# Extracto del documento
Como es lógico, la participación en el oficio parroquial es diversa en el caso del
presbítero designado para dirigir la actividad pastoral –provisto de las facultades
de párroco–, quien desempeña las funciones exclusivas del sacerdote; respecto
del caso de otras personas que no han recibido el orden del presbiterado y
participan subsidiariamente en el ejercicio de las demás funciones[111]. El
religioso no sacerdote, la religiosa o el fiel laico, llamados a participar en el
ejercicio de la atención pastoral, pueden desempeñar tareas de tipo
administrativo, así como de formación y animación espiritual, mientras que
lógicamente no pueden desempeñar funciones de plena atención a las almas, en
cuanto ésta requiere el carácter sacerdotal. En todo caso, pueden suplir la
ausencia del ministro ordenado en aquellas funciones litúrgicas adecuadas a su
condición canónica, enumeradas por el can. 230 § 3: «ejercitar el ministerio de la
palabra, presidir las oraciones litúrgicas, administrar el bautismo y dar la sagrada
Comunión, según las prescripciones del derecho»[112]. Los diáconos, aunque no
pueden situarse en el mismo plano que los demás fieles, no pueden tampoco
ejercer una plena cura animarum[113].
Es conveniente que el Obispo diocesano verifique, con la máxima prudencia y
previsión pastoral, la existencia de un auténtico estado de necesidad y, en
consecuencia, establezca las condiciones de idoneidad de las personas llamadas a
esta colaboración, definiendo las funciones que deben atribuirse a cada una de
ellas, según las circunstancias de las respectivas comunidades parroquiales. En
todo caso, en ausencia de una clara distribución de funciones, corresponde al
presbítero moderador determinar lo que se debe hacer. La excepcionalidad y
provisionalidad de estas fórmulas exige que, en el seno de estas comunidades
parroquiales, se promueva al máximo la conciencia de la absoluta necesidad de
vocaciones sacerdotales; que se cultive con amoroso esmero los gérmenes de esta
vocación, y que también se promueva la oración –comunitaria y personal– por la
santificación de los sacerdotes.

Para que en una comunidad puedan florecer más fácilmente las vocaciones
sacerdotales, es de gran ayuda que exista en ella un vivo y difundido sentimiento
de auténtico afecto, de profunda estima, de fuerte entusiasmo por la realidad de la
Iglesia, Esposa de Cristo, colaboradora del Espíritu Santo en la obra de la
salvación.

# Consigna A
¿Cómo se traduce al inglés la oración «En todo caso, en ausencia de una clara distribución de funciones, corresponde al presbítero moderador determinar lo que se debe hacer.» del extracto del documento?
# Consigna B
¿Cómo queda el extracto del documento desde «Es conveniente que» hasta «de los sacerdotes.» si se sustituye «Obispo diocesano» por «Ordinario local»?

# Segmento de datos
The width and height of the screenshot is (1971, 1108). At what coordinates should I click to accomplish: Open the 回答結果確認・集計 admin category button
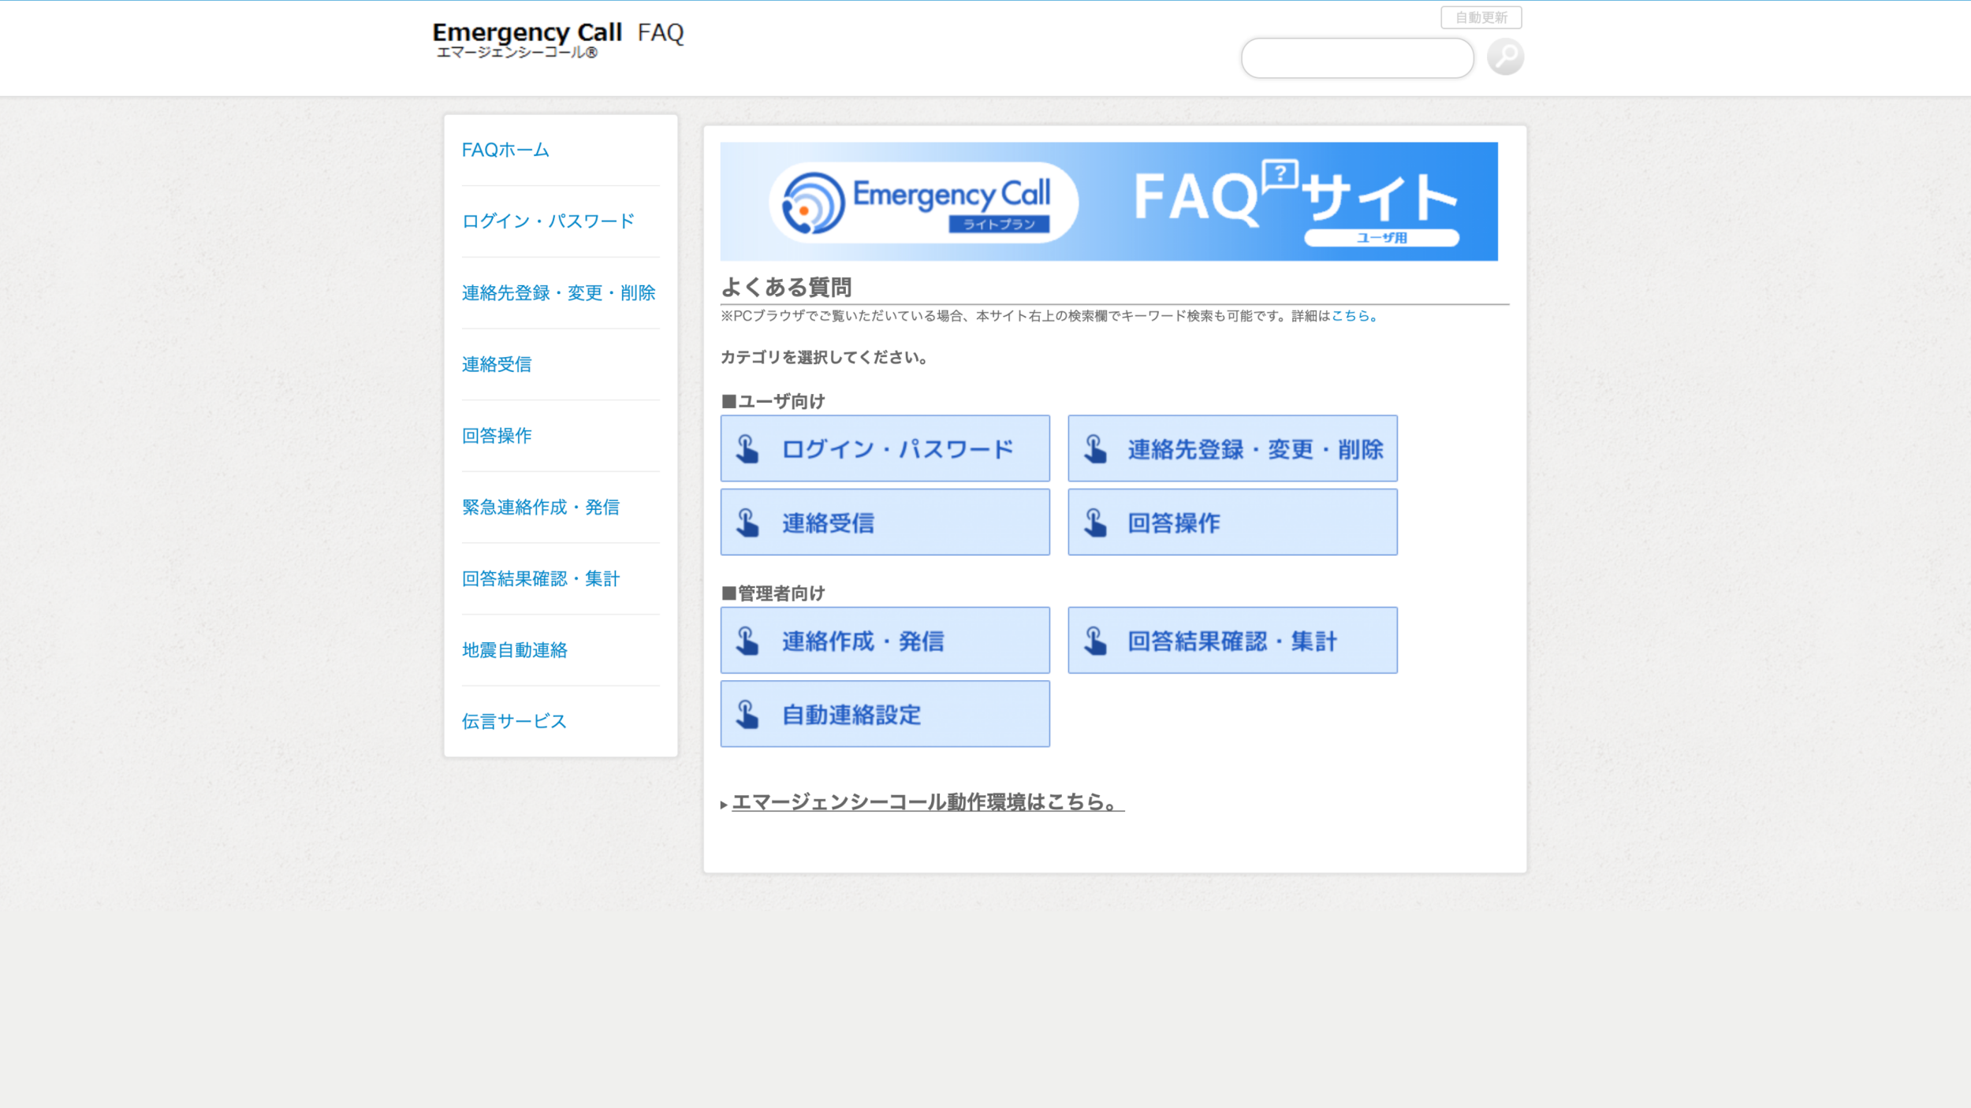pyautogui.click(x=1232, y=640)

# Resultado del ejercicio A
In any case, in the absence of a clear distribution of functions, it is up to the moderating priest to determine what must be done.

# Resultado del ejercicio B
Es conveniente que el Ordinario local verifique, con la máxima prudencia y
previsión pastoral, la existencia de un auténtico estado de necesidad y, en
consecuencia, establezca las condiciones de idoneidad de las personas llamadas a
esta colaboración, definiendo las funciones que deben atribuirse a cada una de
ellas, según las circunstancias de las respectivas comunidades parroquiales. En
todo caso, en ausencia de una clara distribución de funciones, corresponde al
presbítero moderador determinar lo que se debe hacer. La excepcionalidad y
provisionalidad de estas fórmulas exige que, en el seno de estas comunidades
parroquiales, se promueva al máximo la conciencia de la absoluta necesidad de
vocaciones sacerdotales; que se cultive con amoroso esmero los gérmenes de esta
vocación, y que también se promueva la oración –comunitaria y personal– por la
santificación de los sacerdotes.